We did not close the bladder wall with a separate suture, because the detrusor muscle was opened bluntly, without cutting the muscle fibers, with the trocar being a few millimeters wider in diameter than a standard 11-mm laparoscopic port used during transvesical laparoscopic procedures. In such cases, we remove trocars from the bladder and suture only the skin incisions and, occasionally, the rectus sheath openings. Both in this and other series of transvesical LESS procedures, which we have been performing since 2009, we have not noticed any recurrent urine leakage.
Establishing a Foley catheter for 4 to 7 days was sufficient to achieve a proper closure of the bladder wall, and we observed no complications in this regard. The overall results were similar to those reported by other authors. 4,7,16 The average operative time was 265 minutes in the laparoscopic group, 4 130 minutes in the transperitoneal LESS series, 7 and 128 minutes in our patients.
Contrary to a classic TriPort, the rings of a TriPort+ can be disconnected when needed; this makes it easier to place the suture into the bladder and enables the faster removal of the resected specimen. Moreover, a 1.5-cm–long skin incision was appropriate for introducing the TriPort+. Although our patients were very satisfied with the postoperative cosmetic effects, this outcome may need further quantification by means of questionnaires.

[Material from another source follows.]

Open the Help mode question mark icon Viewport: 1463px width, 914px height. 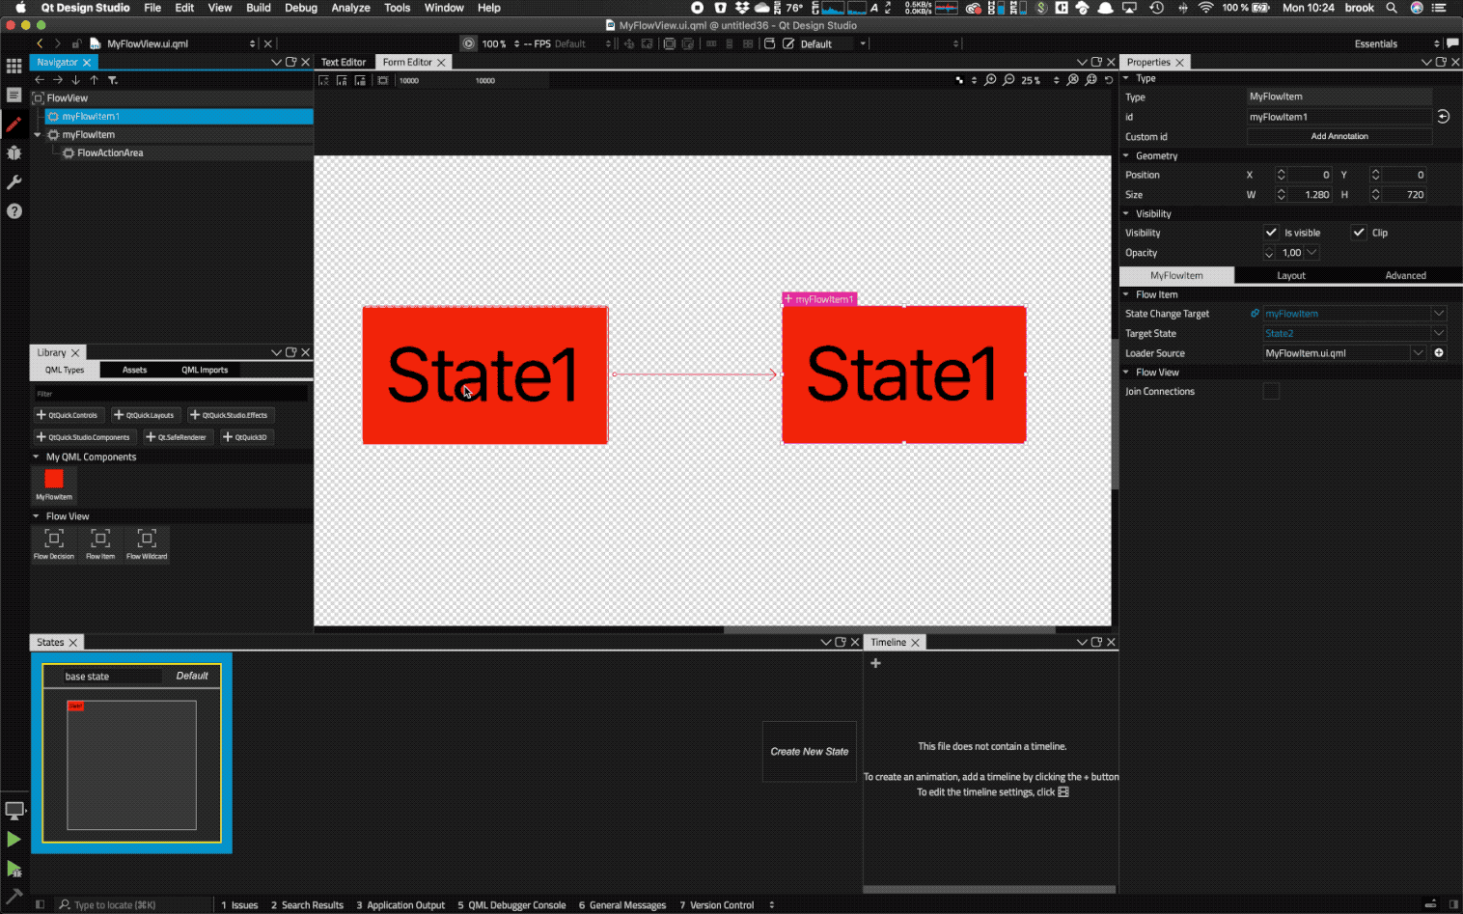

With the use of this newer device, gas leakage is less than that in the classic TriPort procedures. After establishing pneumovesicum, the bladder volume remained approximately the same as that during cystoscopy (300 cc). We did not observe any significant gas leak through the urethra or the bladder opening after removal of the diverticulum. The critical point is the air-tightness of the TriPort+ itself or around the rings. Using the TriPort+ in one case, we observed a major gas leakage through the connection of rings. Putting a thin strip of ribbon between the rings fixed the problem. We also did not notice any significant difference in working space volume depending on bladder compliance.
We think that advances in LESS technology, as well as the increasing experience of surgeons in this area, will allow the removal of almost all diverticula with this approach. In the case of larger diverticula, the catheterization of ureters would be recommended. We presume that only diverticula located near the apex of the bladder or with a wide ostium would not fit the selection criteria.
To our knowledge, this is the first report of direct, single-port transvesical access for the excision of a bladder diverticulum. The present analysis, however, is limited by its nonrandomized nature, the short follow-up period, and the small number of patients. As both the instrumentation and experience with the method evolve, a longer follow-up in a larger group of patients and a prospective comparison with other minimally invasive techniques will determine the place of this technique in the management options for bladder diverticula.
Conclusions
Percutaneous transvesical LESS excision of bladder diverticulum is technically feasible. This approach provides patients with a minimally invasive access through a single, small incision and comparable outcomes to that of the laparoscopic technique.
Footnotes
Disclosure Statement
No competing financial interests exist.